Sunday, March 22, 2009

Knowing - First Impressions

Ok,

(I like starting like that...)

I'm going to say right now SPOILERS!!

Don't read this if you hate knowing how things turn out.

From "Shit just happens" to "It's not the end." An Alex Proyas movie.


My first impression is: "Gee I hate end of the world flicks."

But let's go beyond that, and look at the movie as a whole, because really only the last 8 - 10 minutes (in my estimation) were end of the world.

Ok, so it begins in 1959, Lucinda (Laura Robinson - great acting btw) is a little girl who puts a letter into a time capsule. The letter was seemingly dictated by the "Whisperers." She heard whispers and wrote numbers... and they didn't lock her up? She even went missing after the ceremony where they buried the time capsule. (And I tell ya, someone needs to tell those cops about lights. I mean, they're searching a BRAND NEW SCHOOL for a little girl, and they are all using flashlights. I only noticed them turn on one light during the search scene. Goofy.)

Fifty years later young Caleb Koestler (Chandler Canterbury) gets the letter when the time capsule is opened.

His father John Koestler (Nicholas Cage) figures out that the numbers represent disasters. They are the date, casualties, and longitude latitude coordinates. The final disaster is happening on October 19th of 2009, and it has no death toll, only two symbols that turn out to be a mistakenly backwards EE.

John employs the help of Lucinda's daughter (Diana Wayland, portrayed by Rose Byrn) and granddaughter to discover the answers to the questions. (Ol' Lucy had an OD years ago.) Abby (the granddaughter, also portrayed by Laura Robinson --at least according to wikipedia--) and Caleb can hear the same whisperings that Lucinda could hear. They say "You can come with us if you choose." (Or something like that. Quoting from memory here.) Little mistake here. John Koestler happens to know Abby's name without ever being told. I guess we could assume that he looked up her name when he tracked down Lucinda's family, but Diana seems totally unconcerned that this strange man knows her daughter's name already. I suspect a deleted scene.

Oh my the mystery! What does EE stand for? Why is there no longitude and latitude? What can they do to survive? Why are Abby and Caleb hearing the whisperers? Who are the strange guys with bleached hair? (I know I didn't tell you about them yet. Hehe.)

Strange guys with bleached hair show up periodically through the movie. They don't talk, but it is made clear (eventually) that they are the whisperers. They like to give out black rocks. Go figure.

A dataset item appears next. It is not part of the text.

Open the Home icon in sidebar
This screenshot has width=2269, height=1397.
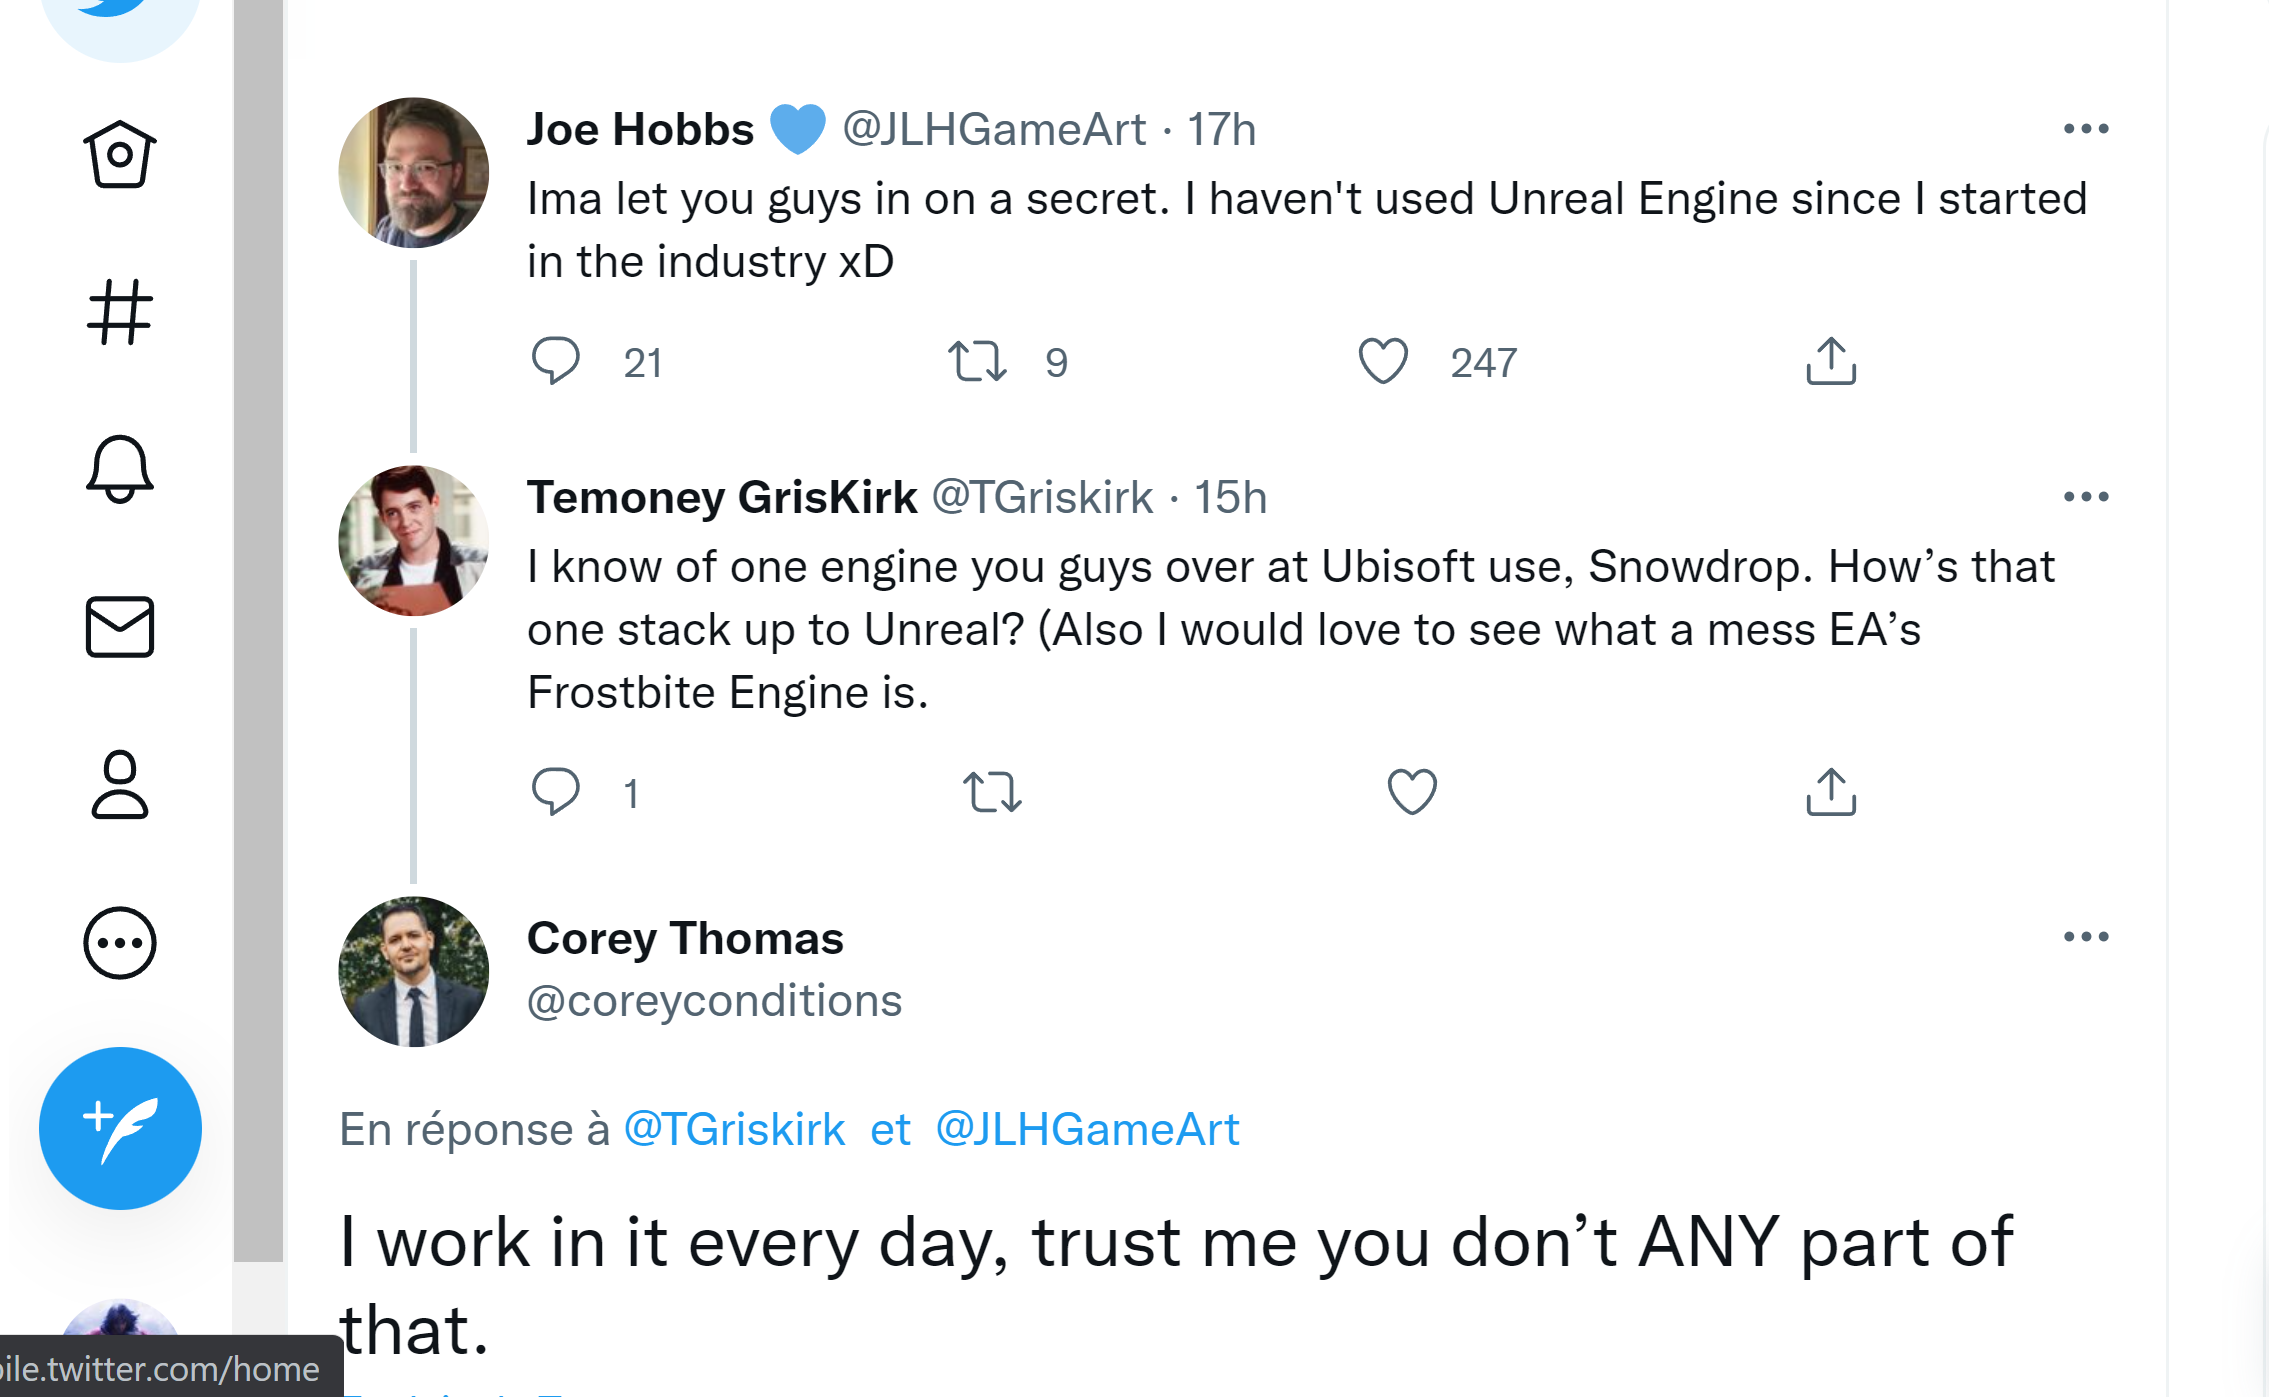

It is finally made clear that EE stands for "Everyone Else" (number of casualties) and there is no one location on Earth... the entire planet is gonna burn. A massive solar flare is gonna fry the place. "I don't wanna make the world burn."

The movie was awesome up to a point around where all this is revealed. Right after the car crash scene it tends towards cheese. (The car crash is the last good scene, although not everything was cheese after that point, it is where the story overall turned into cheese. Acting and overall film making remained the same quality, just the story went south --in my opinion--)

Anyway... to make a long story short-ish: The whisperers turn out to be angliens. (It is semi-obvious that the film makers wanted the viewer to decide whether they were angels or aliens, so I call them angliens.) The angliens take Abby and Caleb to another planet to "start over," but leave behind the poor un-chosen A.K.A, those who didn't hear the whispers. The place where the space ship came to get the kids and the angliens had thousands of the little black rocks on the ground... I guess that's supposed to explain why they liked to give them out. "Here's some dirt from our landing pad. Hope it leads you to us!" EH? It'd just creep the (insert expletive here) out of me if some guy (with bleached hair) gave me a rock. Bear in mind THEY DON'T TALK!

It is implied (but not directly shown) that there are other chosen people that the angliens saved.

The movie has the kids running up to a big tree on their new home in a sunshiny world wearing white clothes. I couldn't help but think "Don't eat the fruit!"

Anyway... I still hate end of the world flicks, but this was a well done movie. I only dislike the ending.

I think the angliens were cool until they turned into glowing, blue, naked people. (Nothing explicit. Outlined butts is the closest to nudity you get with them really.) They were creepy while you thought they were evil.

The acting was good over all. I still dunno about Caleb's character though. Chandler is either very talented and was portraying a slightly odd child, or untalented and came off as slightly odd. You decide when you see it.

Yeah go see it.

I'd give it 4/5 stars. I liked the idea, but the ending was somewhat predictable. Half way through the film my friend is like "It's the sun!"

Haha... I watched the world burn.

Ok,

Memorable scene: John Koestler takes out a hand gun and checks it... and then takes out the manual and reads it.